Assassinat de Chokri Belaïd : Défilés massifs et grève générale

dimanche 10 février 2013.
 

D) Marée humaine pour les obsèques de Chokri Belaïd

Des dizaines de milliers de Tunisiens se sont rassemblés ce vendredi à Tunis pour les obsèques de l’opposant de gauche Chokri Belaïd, alors que le pays a connu un second jour de grève générale.

La foule, estimée à au moins 50.000 personnes, s’est massée devant la maison de la culture de Djebel Jelloud, dans la banlieue sud de la capitale, où reposait le corps du dirigeant de l’opposition de gauche laïque, Chokri Belaïd, tué de quatre balles mercredi devant chez lui. Jamais une foule aussi nombreuse ne s’était rassemblée pour des obsèques en Tunisie depuis celles, en 2000, de Habib Bourguiba, le "père" de l’indépendance et premier président du pays. "Le peuple veut une nouvelle révolution", ont scandé les participants, qui ont aussi entonné l’hymne national.

(Données de localisation des cibles visibles)
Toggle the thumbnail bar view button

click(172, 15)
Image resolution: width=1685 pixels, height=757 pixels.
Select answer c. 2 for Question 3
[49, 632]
--
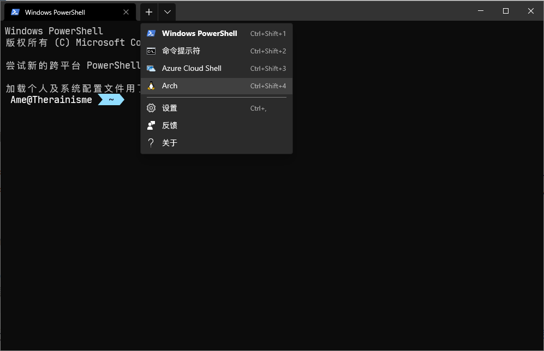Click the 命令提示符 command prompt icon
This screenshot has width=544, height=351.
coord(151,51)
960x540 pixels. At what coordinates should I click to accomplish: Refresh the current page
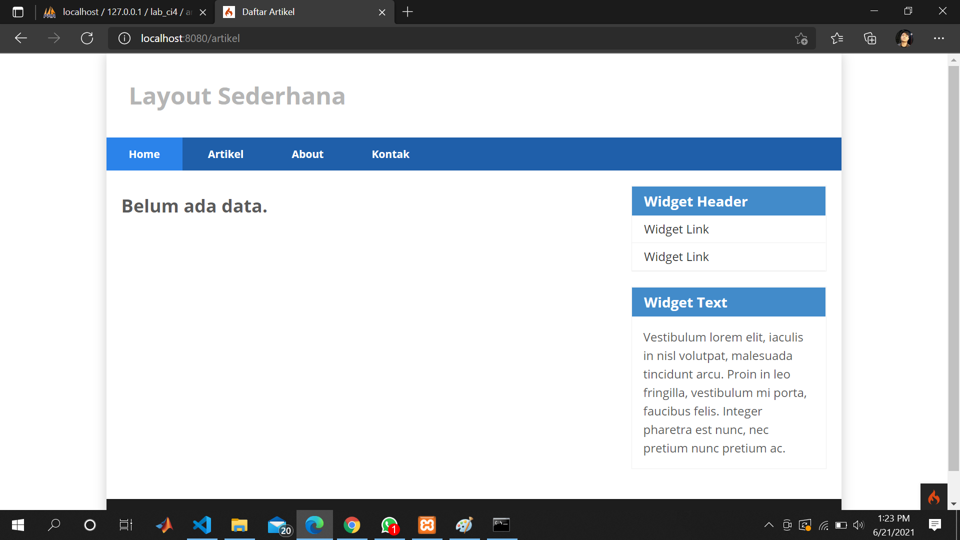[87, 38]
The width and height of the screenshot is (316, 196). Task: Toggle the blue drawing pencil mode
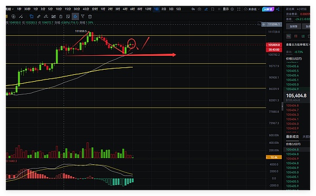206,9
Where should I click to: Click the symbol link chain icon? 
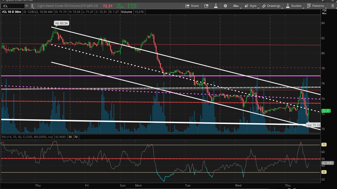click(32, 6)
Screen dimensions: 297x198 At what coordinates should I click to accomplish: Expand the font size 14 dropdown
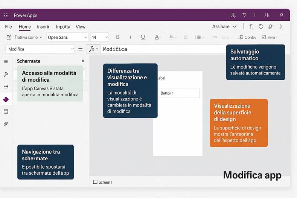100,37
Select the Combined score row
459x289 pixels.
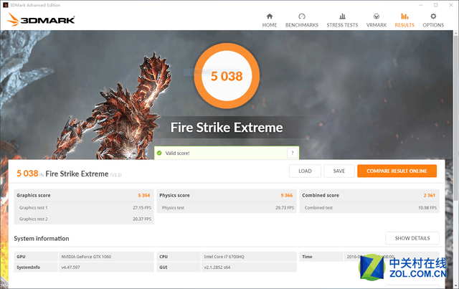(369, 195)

(TRAVAIL À FAIRE)
A. Recopiez le passage de l'article sur les obsèques de Chokri Belaïd, en commençant par « Des dizaines de » et en allant jusqu'à « entonné l’hymne national. ».
B. Répondez aux questions suivantes à l'aide de l'article sur les obsèques de Chokri Belaïd.
(i) Quel jour de grève générale le pays connaissait-il le jour des obsèques ?
(ii) À combien de personnes la foule est-elle estimée ?
(iii) Quelles obsèques avaient, avant celles-ci, rassemblé la foule la plus nombreuse en Tunisie, et en quelle année ?

(RÉPONSES AUX CONSIGNES)
A.
Des dizaines de milliers de Tunisiens se sont rassemblés ce vendredi à Tunis pour les obsèques de l’opposant de gauche Chokri Belaïd, alors que le pays a connu un second jour de grève générale.

La foule, estimée à au moins 50.000 personnes, s’est massée devant la maison de la culture de Djebel Jelloud, dans la banlieue sud de la capitale, où reposait le corps du dirigeant de l’opposition de gauche laïque, Chokri Belaïd, tué de quatre balles mercredi devant chez lui. Jamais une foule aussi nombreuse ne s’était rassemblée pour des obsèques en Tunisie depuis celles, en 2000, de Habib Bourguiba, le "père" de l’indépendance et premier président du pays. "Le peuple veut une nouvelle révolution", ont scandé les participants, qui ont aussi entonné l’hymne national.

B.
(i) Le deuxième jour de grève générale.
(ii) À au moins 50 000 personnes.
(iii) Celles de Habib Bourguiba, en 2000.